Pixel coordinate grounding data
* * * * * * * * *
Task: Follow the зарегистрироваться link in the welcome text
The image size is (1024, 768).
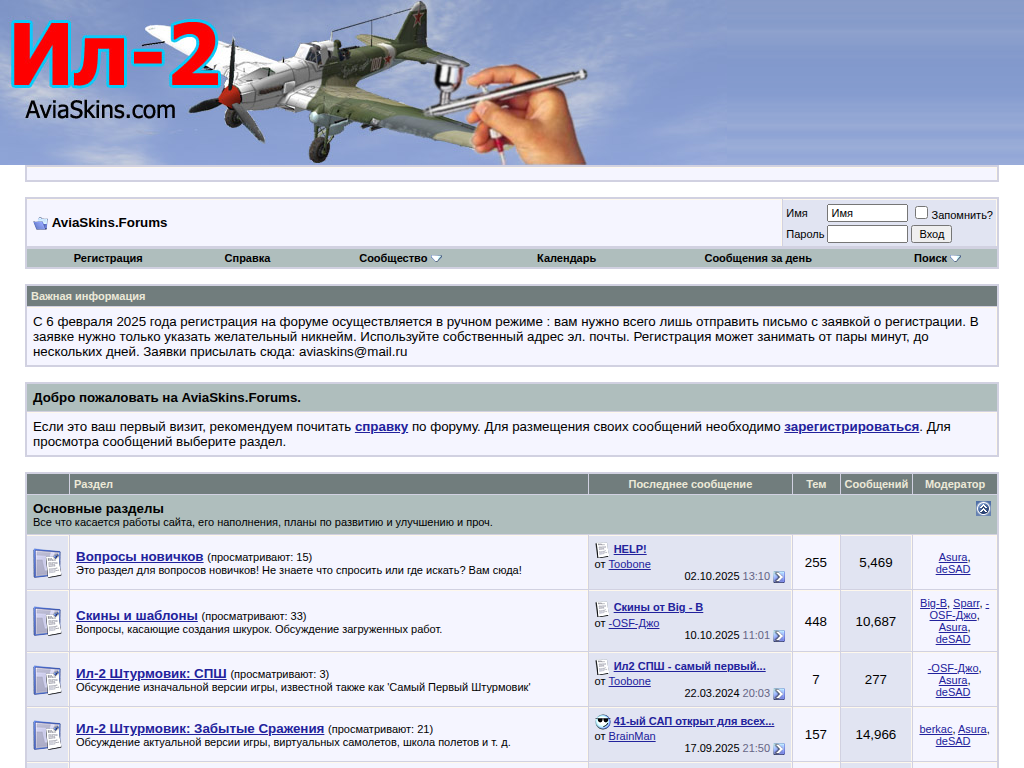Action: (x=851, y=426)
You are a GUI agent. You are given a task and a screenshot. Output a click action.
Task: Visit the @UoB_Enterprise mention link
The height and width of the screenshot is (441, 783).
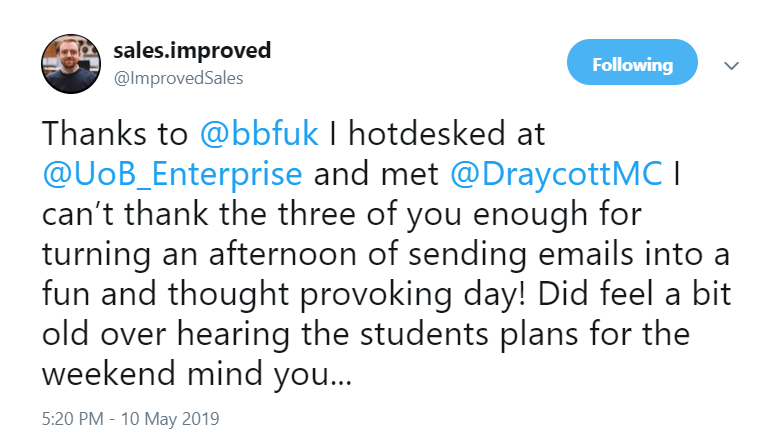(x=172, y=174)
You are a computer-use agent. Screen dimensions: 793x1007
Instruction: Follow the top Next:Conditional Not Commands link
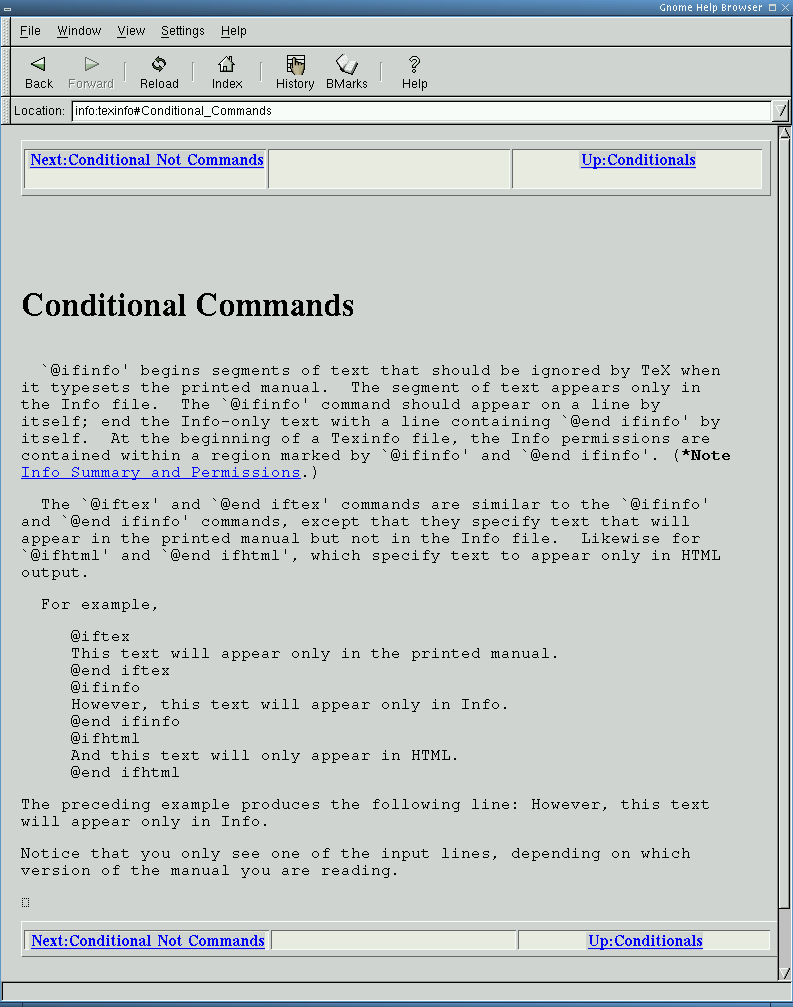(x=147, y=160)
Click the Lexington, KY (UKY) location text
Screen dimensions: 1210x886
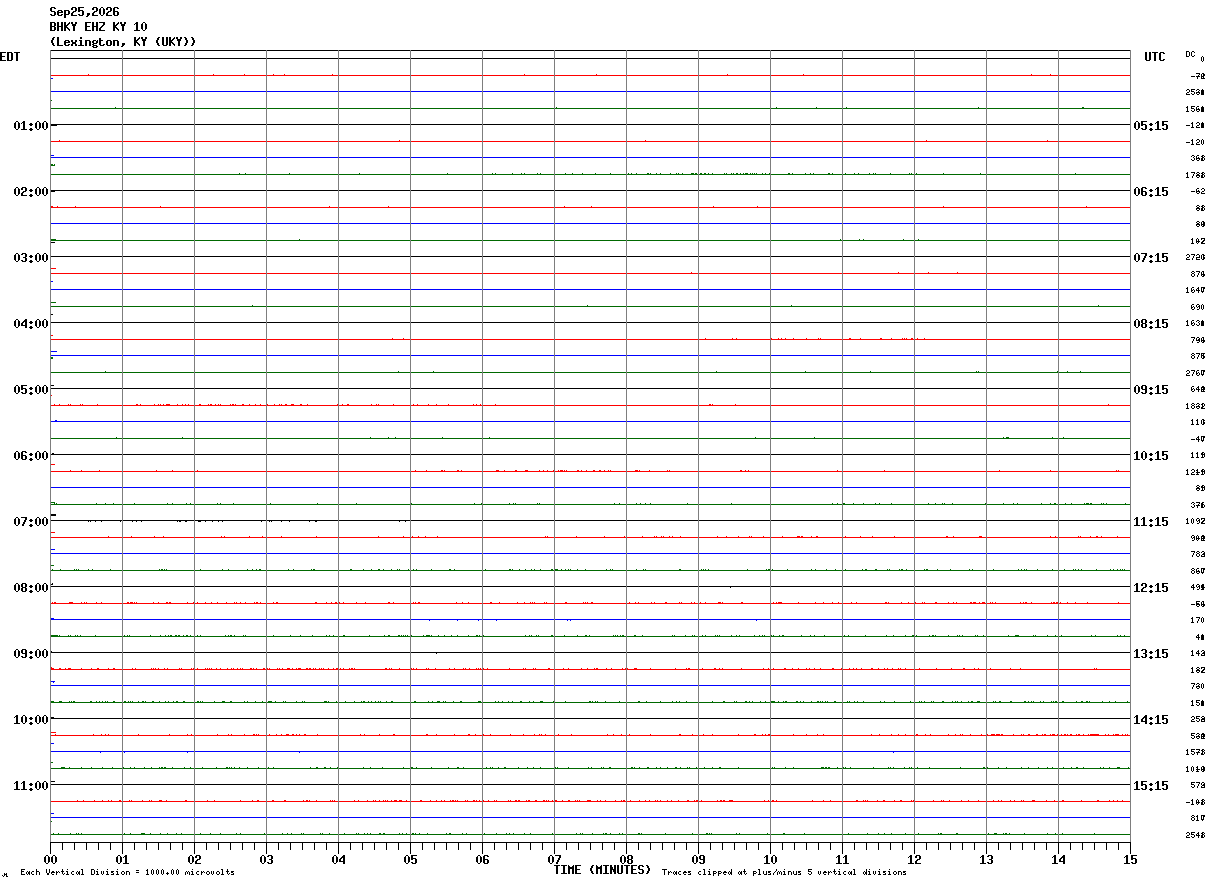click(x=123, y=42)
* * * * * * * * *
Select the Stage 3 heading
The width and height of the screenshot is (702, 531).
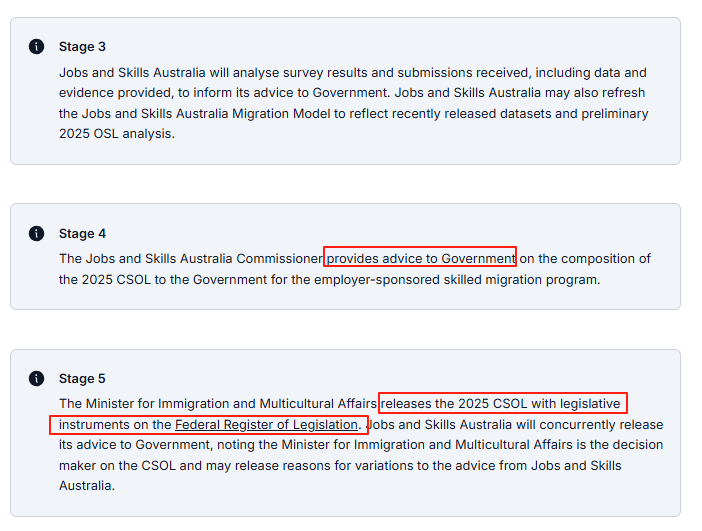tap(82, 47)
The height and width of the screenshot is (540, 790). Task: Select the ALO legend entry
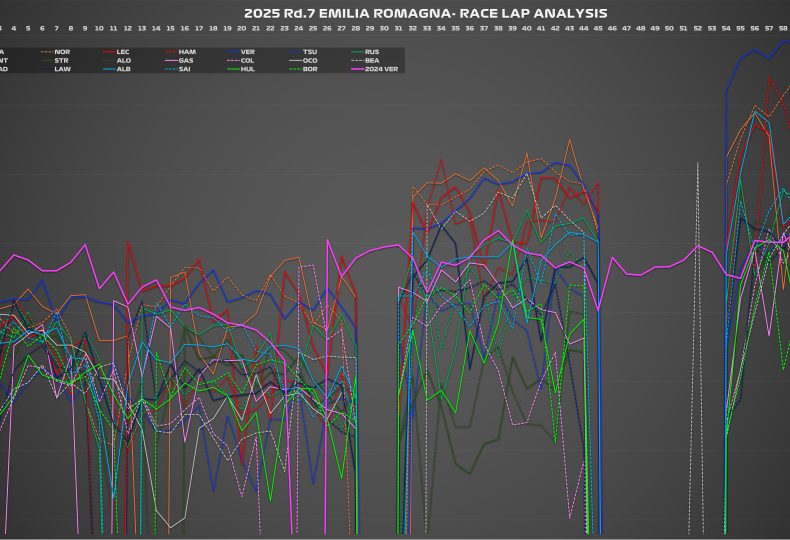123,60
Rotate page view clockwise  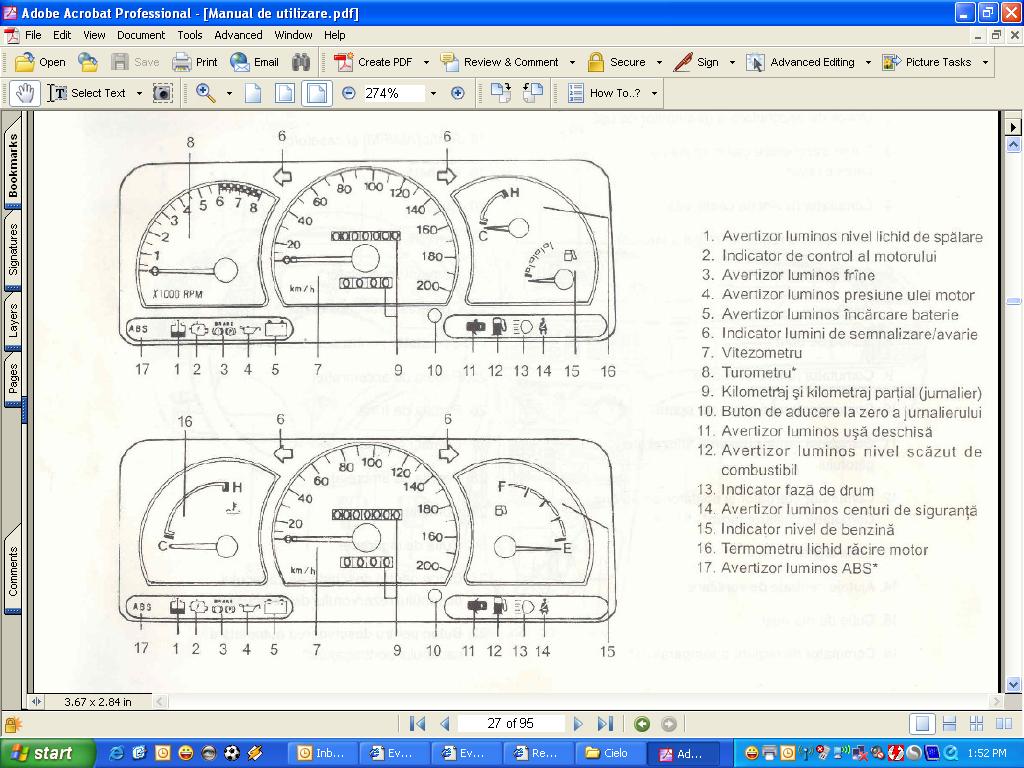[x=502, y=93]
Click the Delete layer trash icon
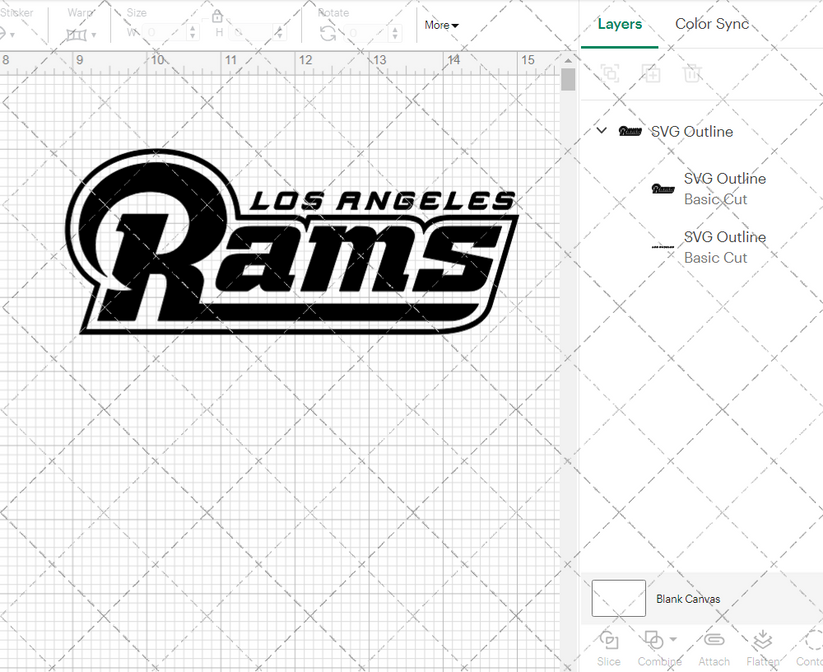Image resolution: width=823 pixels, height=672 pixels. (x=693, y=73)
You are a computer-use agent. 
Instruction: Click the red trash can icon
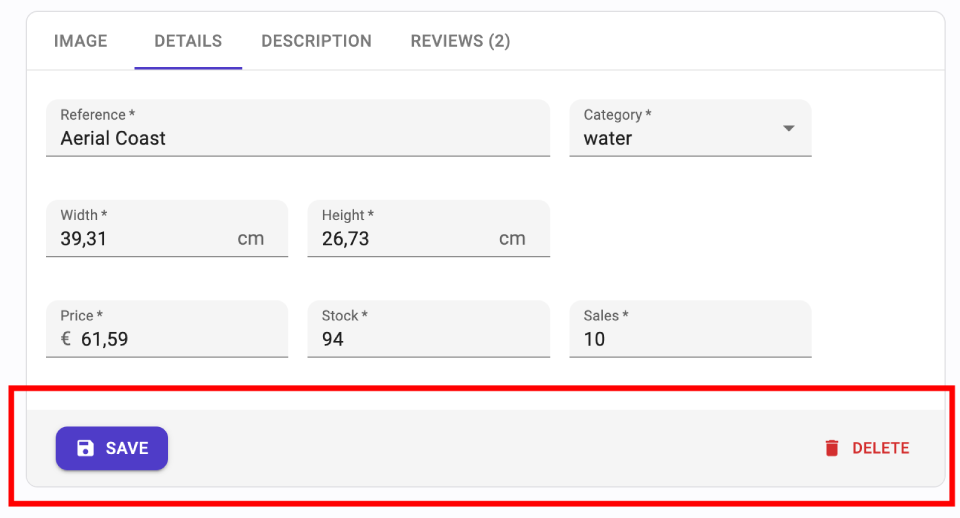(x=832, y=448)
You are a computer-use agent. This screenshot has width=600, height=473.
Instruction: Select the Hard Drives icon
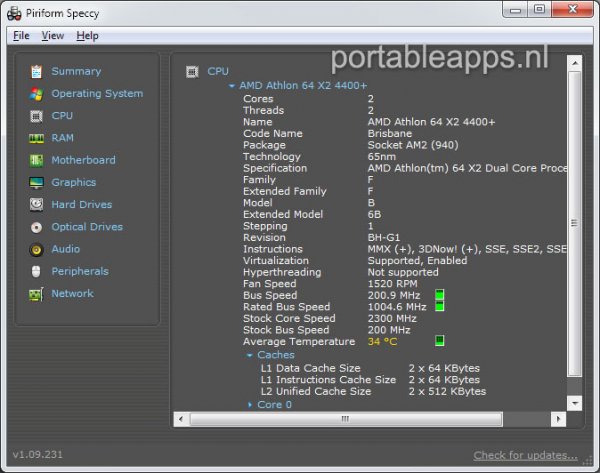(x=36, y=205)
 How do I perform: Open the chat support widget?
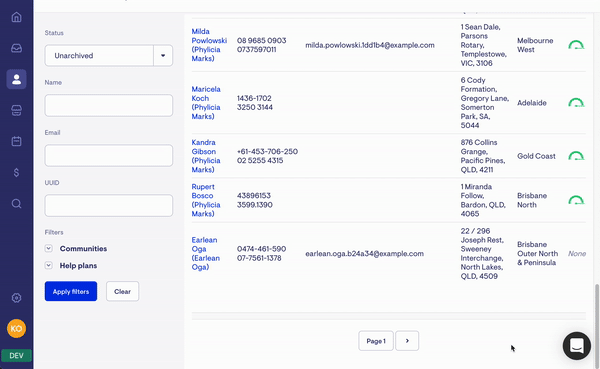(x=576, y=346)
* * * * * * * * *
__Requirement__. Please transcribe exactly the part of the records that opens with the line containing "Task: Follow the" and closes with the line containing "You are a computer-use agent. Screen", both ends included, and leave out the pictures.

__Your response__.
Task: Follow the зарегистрироваться link in the welcome text
The image size is (1024, 768).
Action: (x=851, y=426)
You are a GUI agent. You are given a task and a screenshot. Output a click action.
Task: Visit the @UoB_Enterprise mention link
The height and width of the screenshot is (441, 783).
(x=172, y=174)
You are a computer-use agent. Screen dimensions: 793x1007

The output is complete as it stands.